TITLE:
Direct and Indirect Diaphragmatic Bullet-Induced Lacerations with a Very Minor Injury to the Lung
AUTHORS:
Hamdy Dosoky Elayouty, Mohamed Sami Hamed, Ahmed Hamdy Elayouty
KEYWORDS:
Bullet Injuries to the Diaphragm, Omental Herniation through Holes in Diaphragm, Thoracoscopic Management of Rupture Diaphragm, Diagnosis of Penetrating Diaphragmatic Injuries, Direct and Indirect Diaphragmatic Simultaneous Injuries
JOURNAL NAME:
Open Journal of Thoracic Surgery,
Vol.15 No.3,
September
16,
2025
ABSTRACT: Purpose: Diaphragmatic injuries are relatively rare and result from either blunt or penetrating trauma. We reported a bullet that resulted in two separate diaphragmatic lacerations and hernias: One by the penetrating bullet and the second by the associating blunt trauma. Observations: A 23 years old young man who sustained a bullet injury resulting in isolated diaphragmatic lacerations with minor lung impact. The diaphragmatic injuries resulted in omental herniations. Symptoms of diaphragmatic injuries were masked by associated injuries and missed in the Primary Care Unit. After referring the patient to our Unit in Abo-khalifa Hospital for Emergency and Fine Surgeries because of upper abdominal discomfort, computerized tomography showed two diaphragmatic tears and the herniated omentum. A lateral small tear in line with the inlet and exit of the bullet and adjacent to the minor lung lesion can be explained by direct bullet injury. The second larger medial radial diaphragmatic tear can be due to indirect trauma caused by markedly increased intrathoracic pressure with closed epiglottis; this pressure was immediately created on penetration of skin. This increasing pressure is going to be relieved by either bronchial or diaphragmatic rupture.
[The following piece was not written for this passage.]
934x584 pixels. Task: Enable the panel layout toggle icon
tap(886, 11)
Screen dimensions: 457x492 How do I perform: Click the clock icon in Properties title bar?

Thoracoscopy confirmed the diagnosis and assisted complete management. Smooth reduction of the hernias, closure of the diaphragmatic defects and application of one clip onto the lung lesion. Conclusions: High suspicion of diaphragmatic injuries helps early diagnosis of these rare traumatic lesions. Computerized tomography of the chest with barium meal has a high sensitivity and specificity for diagnosis of traumatic diaphragmatic hernias. Uniporter thoracoscopy is a good safe diagnostic and therapeutic tool for traumatic diaphragmatic lacerations with hernias.